In Kafka's world, everyone is guilty. We know now that a person need not have broken a written law in order to be guilty of acting outside of the social norms. At the end of “A Hunger Artist,” the artist confesses that he has been fasting merely because there is nothing he likes to eat. His death is given no ceremony, either in the narrative or in the text itself, and the circus promptly replaces him with a panther. The panther is immediately more popular than the hunger artist; it confronts the audience with a striking image of life, as opposed to a pallid tableau of death. The artist, it would seem, was forgotten long before he actually died. His confession, however,  signals the climax of the story, and we will return to Foucault for the reason why:

[The] absence of seriousness does not keep madness from being essential — even more essential than it had been, for if it brings illusion to its climax, it is from this point that illusion is undone. In the madness in which his error has enveloped him, the character involuntarily begins to unravel the web. Accusing himself, he speaks the truth in spite of himself. (Foucault 33)

The artist is guilty of breaking the codes of society, and now he is also guilty of breaking his own code of insanity. No rules have remained sacred in the story; Kafka has only provided a vignette in which all forms of discipline are twisted and almost inverted.

To conclude, let us call to attention that Kafka does not assign a proper name to the hunger artist. He does not capitalize even the moniker, and he leaves us with an image of a man as diminished as can be. It is appropriate that, as the hunger artist himself purveyed a signifier with no signified, so no signifier is designated for him. That Kafka neglects to name his character is indicative as of something darker still: the character with no name becomes every man, every reader. A name delimits, calls to mind that the character is someone other than ourselves. Perhaps Kafka wishes us to see that perhaps he is not. The hunger artist is, at first glance, illustrative of a primordial sort of discipline — that is, he can go for long periods of time without food. Looking deeper we see that his goal in fasting is something unattainable, and we may never know precisely what it is, but he does possess the madman's discipline to persevere without any hope. When he falls out of favor with the public, Kafka calls to attention that discipline the circus and the culture surrounding it enforces, which is to say that they control the desires and movements of the public. Perhaps we are all subjected to so many forms of discipline: those we must exercise for physical and mental health on a personal level, those we exercise for our creative and personal endeavors, and those that are writ upon us by our laws and our cultural dictates.


Works Cited

Deleuze, Gilles and Félix Guattari. Kafka: Toward a Minor Literature. Trans. Dana Polan. Minneapolis: University of Minnesota Press, 2000.
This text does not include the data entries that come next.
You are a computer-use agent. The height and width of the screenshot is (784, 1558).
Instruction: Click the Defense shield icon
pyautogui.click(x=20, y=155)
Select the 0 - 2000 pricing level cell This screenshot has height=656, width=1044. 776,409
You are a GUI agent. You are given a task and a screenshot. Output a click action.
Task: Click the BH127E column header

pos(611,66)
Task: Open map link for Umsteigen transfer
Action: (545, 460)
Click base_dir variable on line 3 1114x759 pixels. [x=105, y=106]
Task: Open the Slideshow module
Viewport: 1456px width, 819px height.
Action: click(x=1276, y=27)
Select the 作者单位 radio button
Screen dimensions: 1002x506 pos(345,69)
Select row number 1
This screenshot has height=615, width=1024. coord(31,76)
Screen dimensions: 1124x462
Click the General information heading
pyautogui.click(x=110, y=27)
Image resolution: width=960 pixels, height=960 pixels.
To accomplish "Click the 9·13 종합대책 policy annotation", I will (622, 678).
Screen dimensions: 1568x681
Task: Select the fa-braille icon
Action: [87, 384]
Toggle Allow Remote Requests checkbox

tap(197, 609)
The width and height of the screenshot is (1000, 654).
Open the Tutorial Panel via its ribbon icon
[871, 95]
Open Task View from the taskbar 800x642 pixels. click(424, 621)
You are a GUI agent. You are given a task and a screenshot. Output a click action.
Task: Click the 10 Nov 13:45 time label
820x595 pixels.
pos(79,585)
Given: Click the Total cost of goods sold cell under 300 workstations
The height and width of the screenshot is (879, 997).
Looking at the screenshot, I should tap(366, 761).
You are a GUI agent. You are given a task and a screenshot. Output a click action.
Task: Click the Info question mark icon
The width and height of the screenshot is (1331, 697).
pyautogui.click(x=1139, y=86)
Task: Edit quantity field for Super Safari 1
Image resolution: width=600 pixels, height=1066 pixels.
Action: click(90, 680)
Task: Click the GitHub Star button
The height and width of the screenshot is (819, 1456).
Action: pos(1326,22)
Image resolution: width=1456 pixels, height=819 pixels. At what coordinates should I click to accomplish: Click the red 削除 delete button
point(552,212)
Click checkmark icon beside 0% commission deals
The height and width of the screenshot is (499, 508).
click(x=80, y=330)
Foucault, Michel. Madness and Civilization. New York: Vintage, 1988.

Horkheimer, Max, and Theodor W. Adorno. Dialectic of Enlightenment: Philosophical Fragments. Ed. Gunzelin S. Noerr. Trans. Edmund Jephcott. Stanford: Stanford University Press, 2002.

Kafka, Franz. "A Hunger Artist." Complete Stories. Ed. Nahum N. Glatzer. Trans. Willa Muir and Edwin Muir. New York: Schocken Books, 1971. 268-277.

Lacan, Jacques. Literature and Psychoanalysis: The Question of Reading: Otherwise. Ed. Shoshana Felman. Baltimore: Johns Hopkins University Press, 1982.


Brooklyn, Spring 2007.

Cultural Studies, Professor Ricardo Brown.